You may want to dress up some wood molding or wood walls in your home. Do this by adding simple painted decorations. One of the easiest decorations to paint on your wood is vines. Vines can go with many different décor styles. Since they are not perfect in nature, vines do not need to be perfect when you paint them on your home, either. Using the freestyle method is best for this project. When you try to make the vines look too perfect, it can be stressful and will not look as free flowing you originally hoped.
Examine the wood that you want to paint. Consider how big it is and envision how you want the vines to look. If the wood is too rough, sand the section you want to paint, just enough to make it a little smoother. If it has a gloss finish, you will also need to sand to rough it up to help the paint adhere.

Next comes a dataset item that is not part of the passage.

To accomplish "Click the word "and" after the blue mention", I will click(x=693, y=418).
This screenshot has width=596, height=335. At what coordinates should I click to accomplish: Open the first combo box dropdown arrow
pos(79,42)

Put dollops of the colors of paint you want to use for your vine on your paper plate.
Dip the tip of a number 12 paintbrush into some green paint. Roll the brush around to load plenty of paint on it, but not enough so that it drips.
Place the tip of the paintbrush where you want to begin drawing your vine on the wood. Use a fluid arm and wrist motion to paint the main stem of the vine. Work the brush up and down slightly to create the curvature of a real vine. Practice the motion, using the paint and the paintbrushes, on scrap paper if you desire.
Add as many different vines to the first as you like. Vary the length and width of the vines by choosing different size brushes. Create vines of different shades of green and brown as well to give your vines depth.
Use a script liner brush to add curlicues that are typical of many vines, particularly grape vines. Start by placing the brush somewhere on the vine. Pull the brush away and quickly twirl it around to form a corkscrew looking vine.
Paint some leaves on the wood as well to add to the vine decoration. Use flat paintbrushes of varying sizes to create different size leaves. Place the tip of the flat brush so that it is completely on the wood. Pull the brush across the wood at the same time you gradually lift the brush off the wood to form the tip of the leaf.
Allow the paint to dry completely. Spray with a clear coat if you want to give it added protection and make your painted vine last longer.
Tips & Warnings
- If the wood you are painting on is not completely smooth, the trick is to use more paint. Load your brush with more paint than you normally would and continue in the same manner.
- A picture of vines can be a helpful reference. Look at how the picture has vines in the back and in the foreground. This creates the depth in your painting and makes it look like a real vine.
- An optional step at the beginning of the painting process could be to draw out the main shape of the vine design using a pencil and drawing as lightly as possible. Use the same technique of just drawing freehand. Remember when tracing over the pencil line, use fluid motions and do not worry about covering up the pencil line exactly.